• What to produce: Recast the material as a numbered list, starting at the line that contains "Where should I" and ending at the last line of the material, with blank lines left out. Leave the pictures out of your answer.

....................

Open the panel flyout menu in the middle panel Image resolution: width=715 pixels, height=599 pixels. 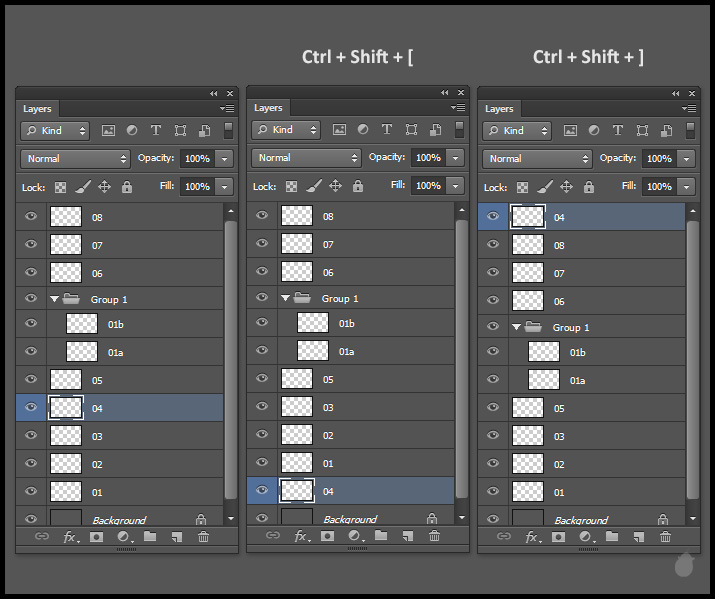click(457, 108)
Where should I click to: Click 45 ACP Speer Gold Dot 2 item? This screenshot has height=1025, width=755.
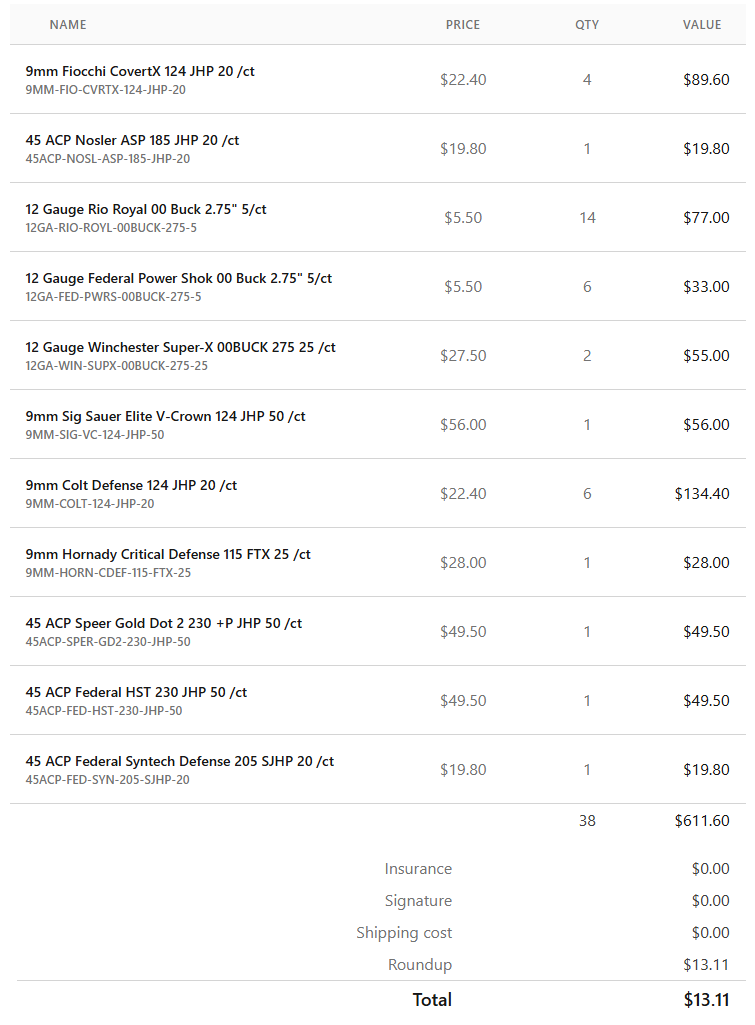coord(163,624)
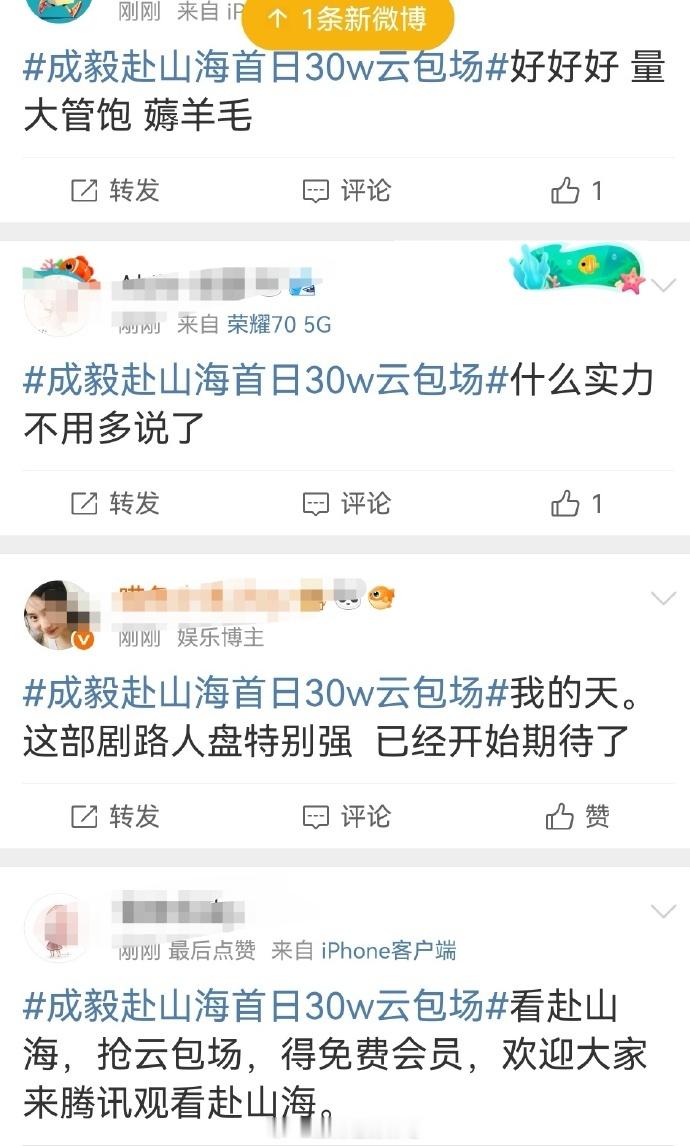Image resolution: width=690 pixels, height=1146 pixels.
Task: Open the iPhone客户端 source link
Action: pyautogui.click(x=388, y=951)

....................

• Answer:
1. Where should I click to: Click 45 ACP Speer Gold Dot 2 item? This screenshot has height=1025, width=755.
2. coord(163,624)
3. Image resolution: width=690 pixels, height=1146 pixels.
4. Task: Open the iPhone客户端 source link
5. Action: pyautogui.click(x=388, y=951)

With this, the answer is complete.